I've looked around and all I can find either does not preserve the georeferenced information, is very inefficient, or performs binning of data. There may already be some answers out there, but it might be the case that I'm not able to recognize them since I'm a bit out of my league on this stuff. Can someone please point me to some direction (package, function, etc.)? Any guidance will be greatly appreciated.
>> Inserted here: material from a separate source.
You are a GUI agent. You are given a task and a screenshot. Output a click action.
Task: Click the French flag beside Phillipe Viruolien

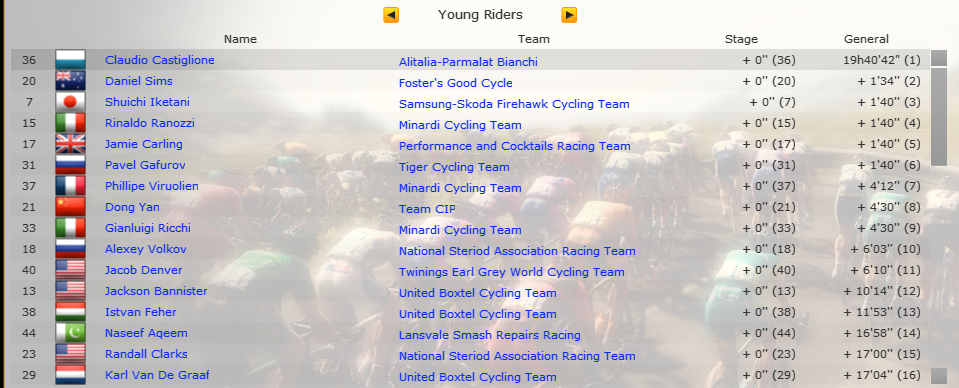(70, 186)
Take your lat/lon coordinates, and multiply them by the inverse of your desired grid cell edge lengths, measured in degrees. The result will be a pair of floating point numbers whose integer part identifies the grid cell in question. Take the floor of these and you have two numbers describing the cell, which you could paste to form a single string. You may add that as a new factor column of your data frame. Then you can perform operations based on that factor, like summarizing values.
Example:
latScale <- 2 # one cell for every 0.5 degrees
lonScale <- 2 # likewise
track_1$cell <- factor(with(track_1,
paste(floor(LAT*latScale), floor(LON*lonScale), sep='.')))
library(plyr)
ddply(track_1, .(cell), summarize,
LAT=mean(LAT), LON=mean(LON), SCORE=sum(SCORE))
If you want to, you can use weighted.mean instead of mean. If you don't like these factors, you can put more effort in making them nice (e.g. by using compass directions instead of signs), or drop them altogether and use a pair of integer columns instead.